Aardig in deze Friese uitgave is ook het nawoord dat Geert Mak ruim vijftien jaar later toevoegt. Folkert, een van de figuren die regelmatig voorkomt in het boek, is overleden en daarmee is alleen Gais nog over als ‘laatste levende getuige van een andere wereld’. De weinige overgebleven boeren zijn met hun tijd meegegaan: een van die boeren runt het bedrijf met een zoon die in Canada studeert. Die kan vanuit Canada op de computer zien als een speen van een koe niet goed op de melkmachine is aangesloten. Maar vooral valt het Mak op dat het in de velden rond Jorwerd zo stil geworden is, waar hij twintig jaar eerder nog zoveel weidevogels hoorde en hij haalt daarbij de ‘landschapspijn’ van Jantien de Boer aan.
Mak heft in dit nawoord niet alleen een klaagzang aan, maar wijst bijvoorbeeld ook op de hoge kwaliteit van bestaan in het hedendaagse Jorwerd, met een ruimte die in Europa kostbaar geworden is. Ook de digitale revolutie is een zegen geweest voor dorpen als Jorwerd: nu maakt het voor veel beroepen niet meer uit of je in Londen, Amsterdam of Jorwerd zit. En zelfs voor de boeren ziet Mak, dankzij gespecialiseerde, kleinschalige en soms biologische productievormen nog wel lichtpuntjes.

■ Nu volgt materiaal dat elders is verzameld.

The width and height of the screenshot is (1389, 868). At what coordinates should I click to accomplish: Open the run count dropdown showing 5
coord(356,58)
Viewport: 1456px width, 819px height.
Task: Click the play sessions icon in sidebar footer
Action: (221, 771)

Mak eindigt het nawoord met de nazit van de begrafenis van Folkert in december 2009: “Op it toaniel leine, foaroan, de belangrykste attributen fan Folkert syn libben: syn akkordeon, syn damboerd en syn pakje sjek. (…)
Yn ‘e jûnsskimer bûten hearden wy de tsjerkfâld noch mei syn skeppe. It wie allegear foarby, dêr wiene wy wis fan, en wy hiene gjin idee wat der no barre soe.”